Paul L. Caron

Thursday, March 23, 2023

Taxing Nudity: State 'Pole Taxes' Violate The First Amendment

Alexander Volokh (Emory; Google Scholar), Taxing Nudity: Discriminatory Taxes, Secondary Effects, and Tiers of Scrutiny:

In recent years, states have passed “pole taxes,” i.e., taxes targeting nude dancing at adult entertainment establishments. Such taxes generally target establishments where alcohol is consumed, and the proceeds generally fund programs that benefit victims of sex crimes (or similar). Some of these taxes are “erotic-expression taxes” that specifically target sexual dance or other expressive conduct, while others are more general “nudity taxes” that are not defined by reference to expressive conduct.

State governments have defended such taxes against First Amendment attack on the theory that (1) such taxes combat negative secondary effects and (under Renton v. Playtime Theaters) should be analyzed under intermediate scrutiny as though they were content-neutral, and (2) such taxes survive intermediate scrutiny given sufficient evidence of the linkage between the establishments and the secondary effects.
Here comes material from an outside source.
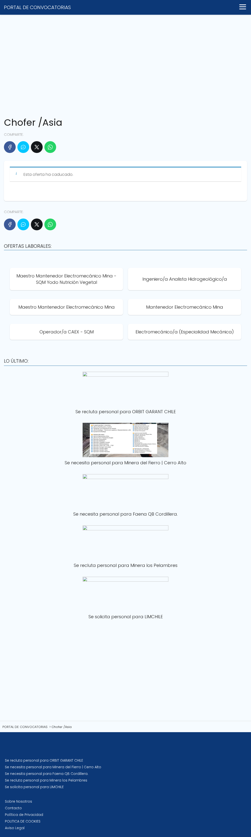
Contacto (13, 808)
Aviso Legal (15, 827)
I make two independent claims here. First, erotic-expression taxes are subject to strict scrutiny because they are content-discriminatory. The Renton exception has never been applied to taxes (as opposed to regulations). Nor should it be extended to taxes: on the contrary, a strict-scrutiny approach is more consistent with modern First Amendment caselaw.

Second, for both erotic-expression taxes and nudity taxes, regardless of the level of scrutiny, the government can pursue its legitimate goals equally well by raising the same amount of money from general revenues. Thus, these targeted taxes are not “narrowly tailored” even under the lower standard of intermediate scrutiny.

Both types of taxes are thus unconstitutional, regardless of the level of scrutiny, and regardless of the strength of the evidence against adult entertainment establishments.